An attacker can identify which streaming video a targeted user is watching on services such as Netflix and Youtube. The attack can be done remotely over the Internet, and requires only that the user (or even someone else on the same local network) visits a suitably-crafted website from his web browser.
- Roei Schuster, Vitaly Shmatikov[PDF] Latest version (9 April 2017):
OverviewBeauty is in the eye of the beholder, and so, to garner what we behold is to glean what we cherish. Today, much of what we behold is video content streamed from the Internet, and our choice of movies, TV shows, news clips and social media videos reveals much about our personality, preferences, socioeconomics, and mood. A bevy of parties seek to exploit this information: whether for monetization by advertisers, insurers, and price-differentiating vendors, or to castigate those who access undesired information.

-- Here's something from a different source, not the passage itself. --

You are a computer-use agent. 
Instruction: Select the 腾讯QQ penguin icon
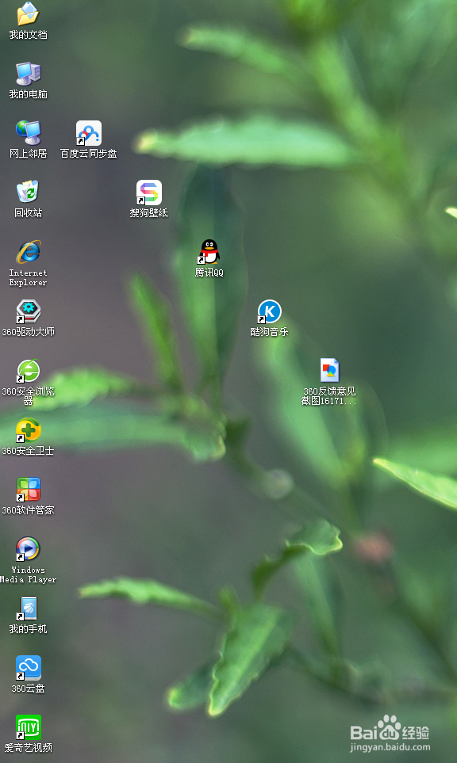(209, 252)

Encryption of Internet traffic places a hurdle to such monitoring, but it is known that traffic analysis, inspecting merely the size and timing of network traffic, often allows deduction about the traffic's content. How effective is traffic analysis for encrypted streamed videos, and how feasible is it for potential adversaries?

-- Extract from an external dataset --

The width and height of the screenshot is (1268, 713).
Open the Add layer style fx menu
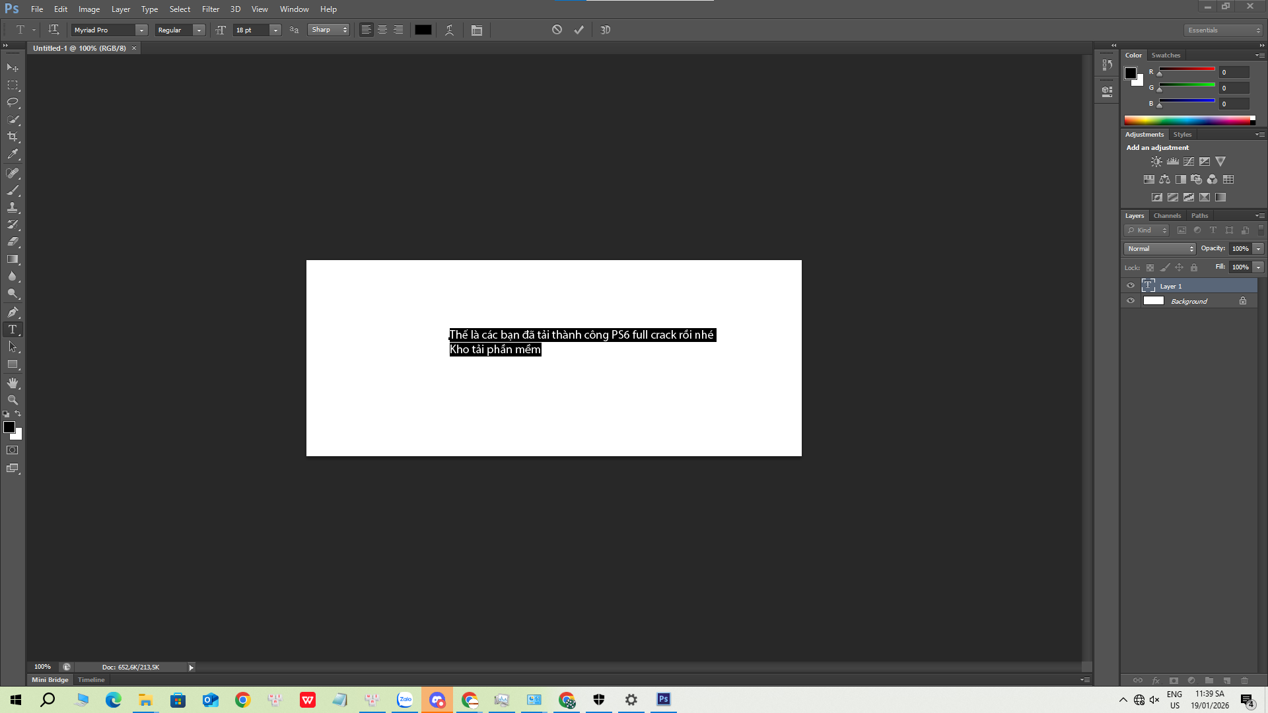(x=1156, y=680)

We demonstrate highly effective techniques for how a an attacker can deduce what of videos are watched by a targeted user on streaming services such as Netflix and Youtube, from direct and indirect measurement of encrypted network traffic. We consider three classes of attack scenarios:
On-path attacks, the easiest scenario, involve an adversary who can passively monitor the user's traffic. This includes Internet Service Providers, malicious Wi-Fi access points, proxies, VPNs, routers, and taps on network connections. These have full and accurate visibility of individual packets, and using our techniques, they can identify which encrypted videos are watched by users of the network links they monitor.

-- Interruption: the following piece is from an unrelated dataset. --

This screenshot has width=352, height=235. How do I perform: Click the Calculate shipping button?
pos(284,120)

To identify videos based on the recorded traffic patterns, we employ "deep learning" techniques using artificial neural networks, trained them on movies from several leading streaming services. The training of the neural-network video classifier needs to be done on videos streamed to a streaming device (or software) similar to the target user, and connected to a similar streaming server. When trained to recognize dozens of titles, our YouTube detector has 0 false positives with 0.988 recall, while the Netflix detector has a false positive rate of 0.0005 with 0.93 recall.
Q1: What services are vulnerable?
We tested our detectors on four services: Netflix, YouTube, Amazon Video,
and Vimeo. We found all of them to be vulnerable to our
Generally, any streaming service using the popular MPEG-DASH standard for streaming over HTTP(S), and specifically the MPEG-DASH content segmentation, is likely to cause an exploitable information leak. The inherent reason is discussed in Q6 below. All four services we tested are therefore vulnerable: YouTube directly follows the standard, while Amazon Video, Netflix, and Vimeo use very close variants which adopt its leaky use of content segmentation.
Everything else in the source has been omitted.